If a cable star like Cooper would get off his multimillionaire corporate asp, he could compile an array of such statistics, then show them to the American people. Such data would let his viewers see how pathetic our national performance has been, right to the present day.
That said, Donald J. Trump's former caddie is a journalistic slacker. He's content to hand you Storyline, then return to one of the several mansions he's purchased with large corporate cash.
Concerning "cases," let us quickly refer you to the featured report atop page A1 of today's New York Times. Hard-copy triple headline included, that news report starts like this:
15,000 NEW CASES IN FLORIDA IN DAY BREAK A RECORDThe top two headlines produce excitement; they also advance Storyline. In those two headlines, as in that opening paragraph, we're told that Florida reported a higher number of new "cases" yesterday than the hard-hit state of New York ever did!
SURPASSING NEW YORK
Dozens of States Averse to Restrictions See Sharp Surge
Florida on Sunday reported the highest single-day total of new coronavirus cases by any state since the start of the pandemic, with more than 15,000 new infections, eclipsing the previous high of 12,274 recorded in New York on April 4 amid the worst of its outbreak.
The number reflects both increased testing and a surge in transmission of the virus that has strained hospitals, led to shortages in a key antiviral drug and amplified fears about the pace the state lifted restrictions on movement and commerce. And it is a new red mark on the nation’s floundering efforts to combat the virus.
That statement is technically accurate. But in paragraph 2, we're told that the Florida number reflects "increased testing" along with a surge in transmissions. That tells us that we're comparing a big bag of apples to a smaller basket of oranges when we compare Florida's (recorded) new cases yesterday to the state of New York's (recorded) new cases way back when testing was much more limited.

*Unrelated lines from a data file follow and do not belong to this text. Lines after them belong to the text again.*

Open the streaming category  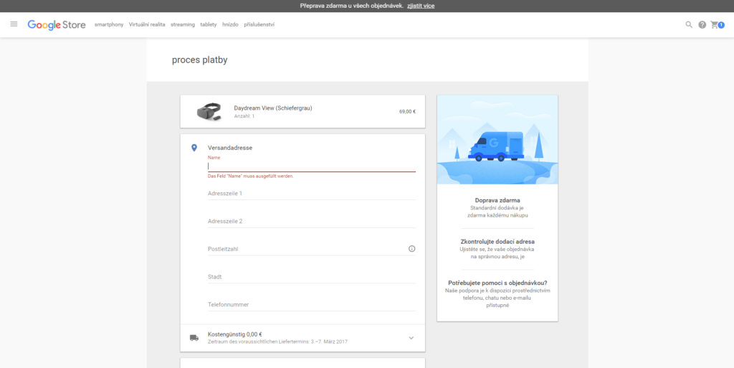pos(183,24)
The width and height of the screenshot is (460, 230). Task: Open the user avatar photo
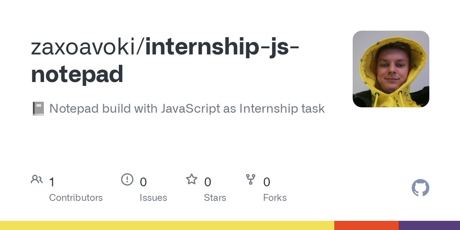(x=391, y=69)
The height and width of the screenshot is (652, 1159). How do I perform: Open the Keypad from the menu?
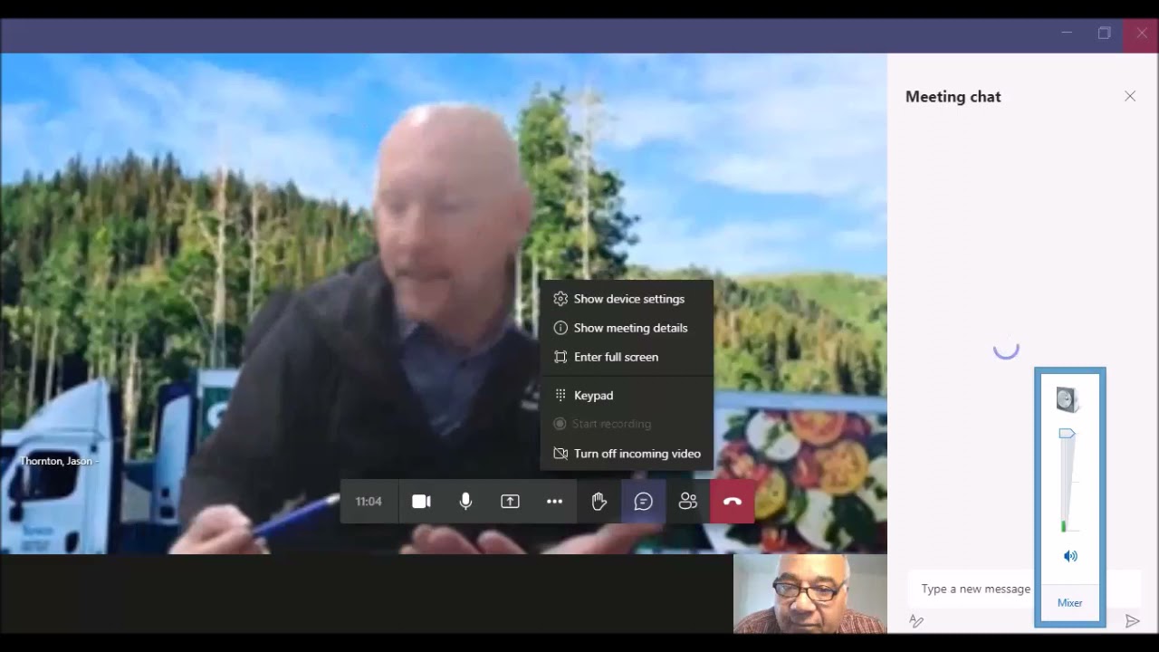click(593, 396)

"Cases" is a shaky statistic, especially when used to make comparisons over substantial amounts of time. Here's why:
No one knows how many "new infections" really occurred in Florida yesterday. The number the Times reported is simply the number that was identified by an official test.
How much less testing was going on back in April, when the state of New York was the epicenter of the pandemic? We don't have the slightest idea, and the Times' comparison doesn't make a huge amount of sense unless you know such things.
At least in theory, everyone long for better discourse. By way of contrast, what we're handed tends to be Storyline.
Today, we've noted that basic statistics, a branch of math, can be very hard. Tomorrow, it's on to a point we first made in 1999:
Paraphrase can be wondrously easy, quotation amazingly hard.
Tomorrow: Who needs quotation?
The size of those two states: In this, as in so many situations, comparing "cases" state-to-state doesn't really make much sense unless you adjust for population.
In this instance, Florida's population seems to be a little more than ten percent larger than that of the state of New York. By the norms of modern discourse, that means they're exactly the same!